Refactoring Opportunities¶
Based on a thorough analysis of the codebase (~4,700 lines across 9 modules).
High Priority¶
1. Code Duplication¶
| Issue | Location 1 | Location 2 | Lines Affected |
|---|---|---|---|
| Metadata XML generation | base.py:783-799 |
nfl.py:268-299 |
~30 lines |
| File naming logic | nfl.py:338-376 |
base.py:563-588 |
~50 lines |
| Browser retry logic | draft_buzz.py:118-141 |
draft_buzz.py:1370-1397 |
~40 lines |
Bug: self.errors = [] initialized twice at nfl.py:98-99
2. God Classes¶
ProspectParserSoup (draft_buzz.py:260-856)
- 503 lines, 27 methods
- Should split into:
- RatingExtractor
- StatsParser
- SkillsParser
- ScoutingReportParser
NFLWeeklyDownloader (nfl.py:135-491)
- Uses multiple inheritance (BaseDownloader + NFLBaseIE)
- Prefer composition over inheritance
- Extract: FileNamer, GameExtractor, MetadataWriter
3. Print Statements Instead of Logging¶
20+ locations use print() instead of proper logging:
- base.py:502, 600
- nfl.py:354
- draft_buzz.py (multiple)
- fbcm.py (multiple)
Should implement proper logging framework with levels, timestamps, and file output.
Medium Priority¶
4. Large base.py (848 lines)¶
Split into separate modules:
fbcm/
mappings.py # Team abbreviations, position mappings (113 lines)

• **DATASET SECTION**:
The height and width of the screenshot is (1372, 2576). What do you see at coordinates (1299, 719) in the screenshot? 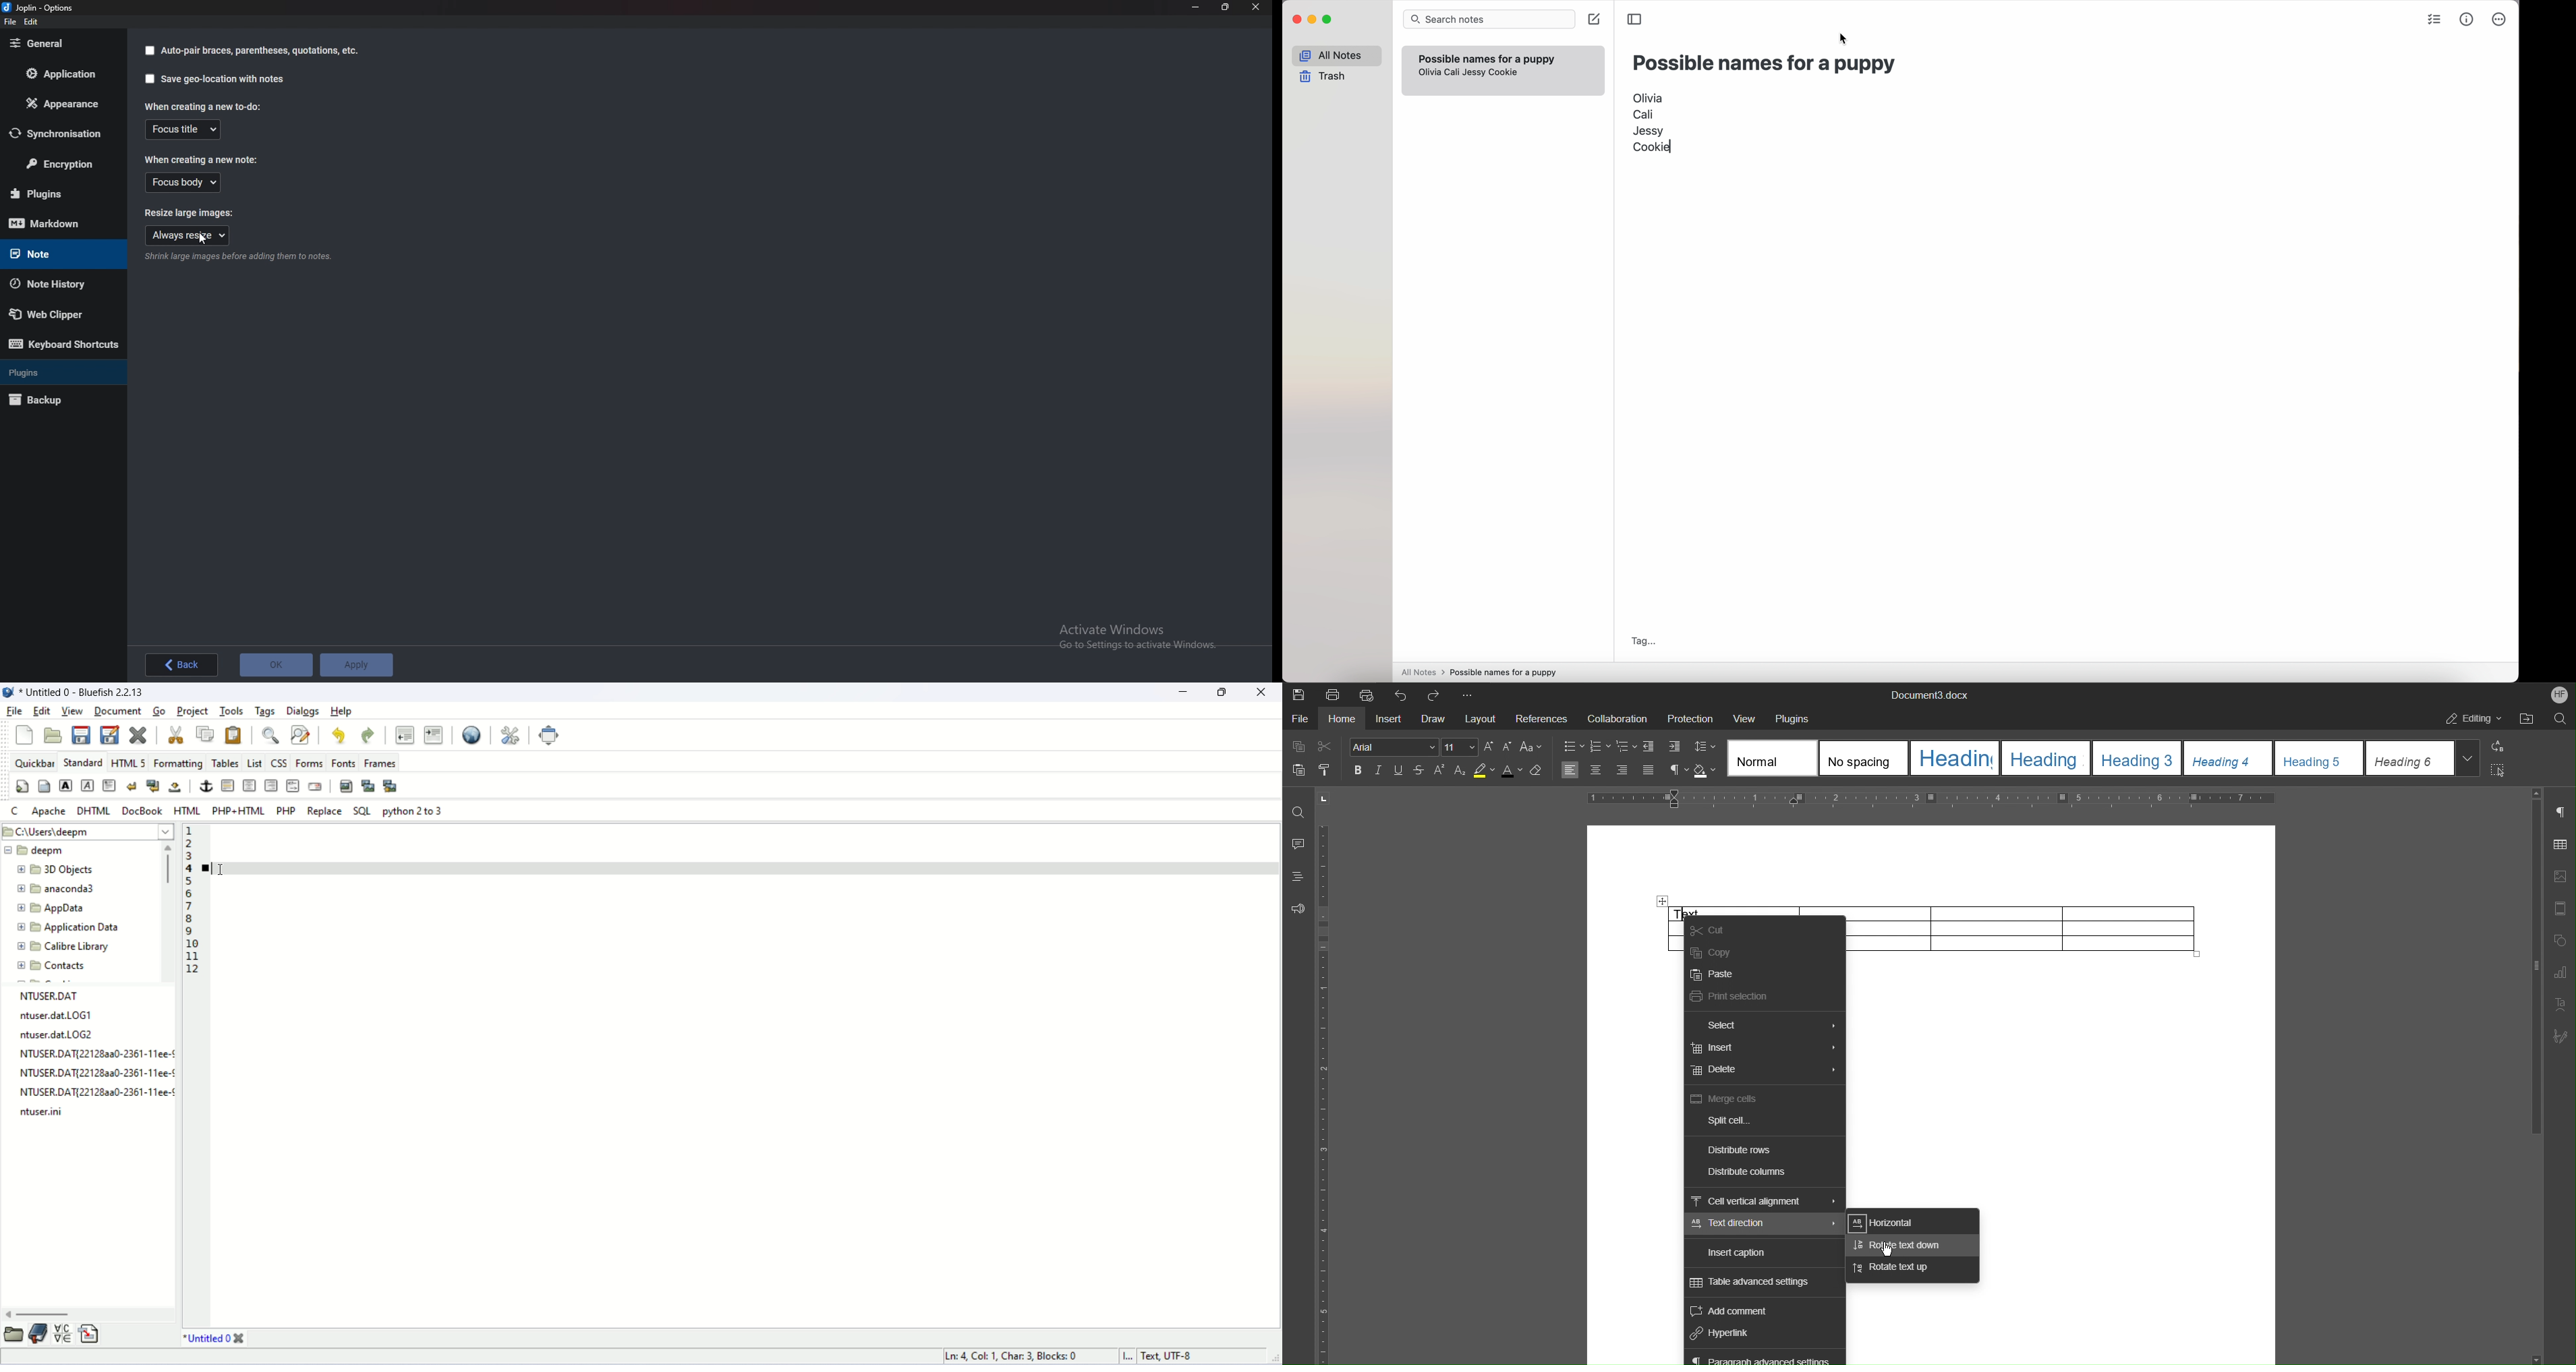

• **TO BE DONE**:
a) In the refactoring report, how many lines and methods does ProspectParserSoup have?
b) Continue the refactoring report after its last line.

• **RESULTS FOR EACH TASK**:
a) 503 lines and 27 methods.

b)
downloaders/
base_downloader.py # BaseDownloader class
file_operations.py # FileOperationsUtil class
metadata.py # MetaDataCreator class
5. Configuration Handling¶
fbcm.py:191-223 has extensive dict unpacking that is error-prone:
kwargs = {
"output_directory": output_directory,
"cookies_file": cookies_file,
# ... 8 more lines ...
}
kwargs = apply_config_to_kwargs(config, "nfl_games", kwargs)
output_directory = kwargs.get("output_directory") or os.getcwd()
cookies_file = kwargs.get("cookies_file") or "cookies.txt"
# ... 9 more lines ...
Recommendation: Use a dataclass or typed config object.
6. Inconsistent Naming¶
| Location | Issue |
|---|---|
nfl.py:66 |
base_yt_ops (misspelled) |
base.py:458 |
base_yt_opts (correct) |
| Various | Inconsistent error handling patterns |
7. Magic Numbers/Strings¶
Hard-coded values scattered across classes:
- URLs: nfl.py:53, 186, draft_buzz.py:216
- Sleep values: draft_buzz.py:387 (uniform(3.5, 4.5))
- Viewport: draft_buzz.py:78 ({"width": 1920, "height": 1080})
- Slow motion: draft_buzz.py:150 (slow_mo=150)
Recommendation: Move to constants or configuration.
Lower Priority¶
8. Type Hint Gaps¶
Missing return types:
- draft_buzz.py:237 - _find_and_download_image()
- draft_buzz.py:412-422 - _extract_games_and_snaps()
- fbcm.py:56 - download_list() parameters
9. Bare Exception Handlers¶
Replace with specific exceptions:
# Bad (draft_buzz.py:211)
except Exception:
pass
# Better
except (ConnectionError, TimeoutError) as e:
logger.warning(f"Network error: {e}")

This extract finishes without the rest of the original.